By Steven Allen Adams, The Parkersburg News and Sentinel
CHARLESTON — West Virginia could receive up to $53 million over the next nine years from a proposed settlement between the Sackler family — the owners of opioid manufacturer Purdue Pharma — and attorneys general in all 50 states and U.S. territories.
West Virginia Attorney General J.B. McCuskey announced Monday that attorneys general from across the nation have signed on to a settlement agreement with Purdue Pharma and the Sackler family for more than $7.4 billion. Local governments will be asked to also sign on to the settlement agreement subject to ongoing bankruptcy proceedings.

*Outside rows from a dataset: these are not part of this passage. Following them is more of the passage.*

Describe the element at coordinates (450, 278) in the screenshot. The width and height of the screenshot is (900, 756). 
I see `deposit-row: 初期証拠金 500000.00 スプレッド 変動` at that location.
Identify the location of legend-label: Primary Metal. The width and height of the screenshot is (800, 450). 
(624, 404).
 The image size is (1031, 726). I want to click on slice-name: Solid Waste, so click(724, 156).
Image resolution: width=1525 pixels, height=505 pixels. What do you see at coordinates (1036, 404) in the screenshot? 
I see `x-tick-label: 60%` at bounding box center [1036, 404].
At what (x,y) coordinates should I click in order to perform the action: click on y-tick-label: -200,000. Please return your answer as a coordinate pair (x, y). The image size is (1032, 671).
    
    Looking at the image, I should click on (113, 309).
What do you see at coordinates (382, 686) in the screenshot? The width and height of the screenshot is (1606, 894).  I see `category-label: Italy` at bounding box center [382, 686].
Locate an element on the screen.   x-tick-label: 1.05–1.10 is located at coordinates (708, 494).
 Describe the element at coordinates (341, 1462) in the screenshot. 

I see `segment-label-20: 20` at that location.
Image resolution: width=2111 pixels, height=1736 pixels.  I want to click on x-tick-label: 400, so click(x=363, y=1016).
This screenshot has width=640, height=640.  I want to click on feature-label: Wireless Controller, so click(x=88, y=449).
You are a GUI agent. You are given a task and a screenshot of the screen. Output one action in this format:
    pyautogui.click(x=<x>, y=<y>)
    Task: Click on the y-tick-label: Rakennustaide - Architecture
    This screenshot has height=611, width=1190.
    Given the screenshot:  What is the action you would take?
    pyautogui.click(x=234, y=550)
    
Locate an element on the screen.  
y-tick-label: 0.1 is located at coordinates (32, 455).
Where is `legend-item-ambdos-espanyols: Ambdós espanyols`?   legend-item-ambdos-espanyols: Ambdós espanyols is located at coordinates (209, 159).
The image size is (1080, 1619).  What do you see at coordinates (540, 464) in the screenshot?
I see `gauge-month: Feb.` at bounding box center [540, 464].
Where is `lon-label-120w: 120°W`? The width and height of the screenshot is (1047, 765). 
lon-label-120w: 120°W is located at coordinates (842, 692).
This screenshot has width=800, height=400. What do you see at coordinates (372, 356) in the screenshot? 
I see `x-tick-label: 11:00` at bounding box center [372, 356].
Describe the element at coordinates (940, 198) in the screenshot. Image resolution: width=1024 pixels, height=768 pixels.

“The Sacklers aggressively marketed their drugs to communities like ours, without a care in the world about the lives they were destroying, only focused on their bottom line,” McCuskey said in a statement. “The settlement holds the Sacklers and Purdue Pharma accountable for the pain they’ve caused our state and our country. Now, hopefully, we can start to recover and turn the page on the opioid crisis.”
In January, McCuskey announced that a 14-state coalition secured a $7.4 billion settlement with Purdue Pharma and the Sackler family. Of that, the Sackler family agreed to pay upwards of $6.5 billion over 15 years, with Purdue Pharma paying approximately $900 million subject to approval by the 2nd U.S. Circuit Court of Appeals in New York.